- What needs to be done: State how many lines in the records below contain the string "Click", treating uppercase and lowercase letters as distinct. Give only the number.

- Data to process:
━━━━━━━━

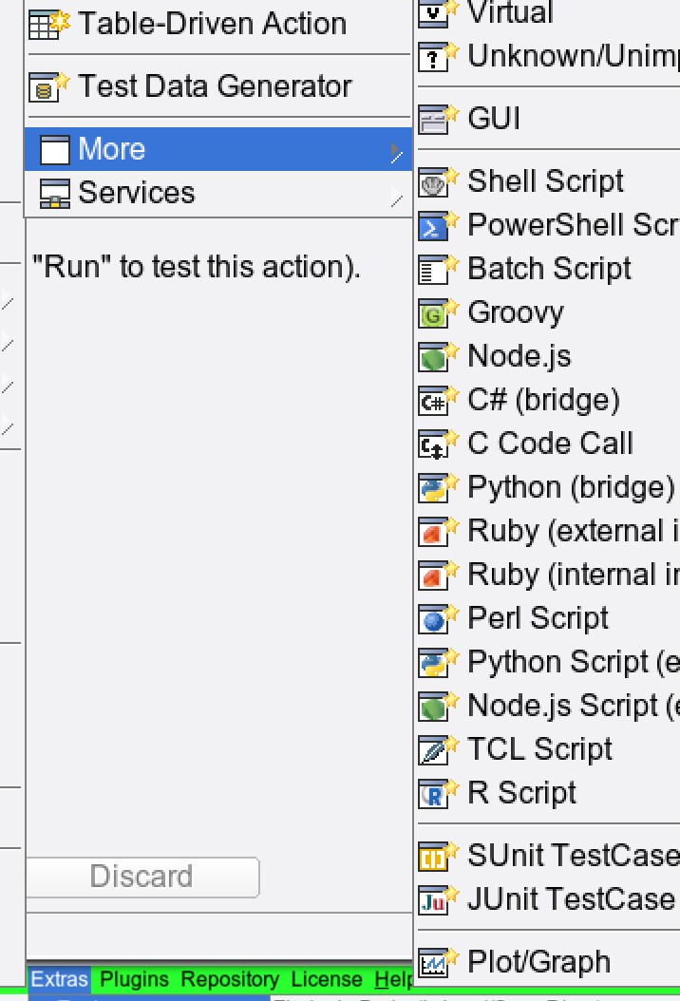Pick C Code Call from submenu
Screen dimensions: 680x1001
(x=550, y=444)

━━━━━━━━

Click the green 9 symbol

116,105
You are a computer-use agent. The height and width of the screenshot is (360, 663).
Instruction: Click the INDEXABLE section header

━━━━━━━━

- Exercise output: 2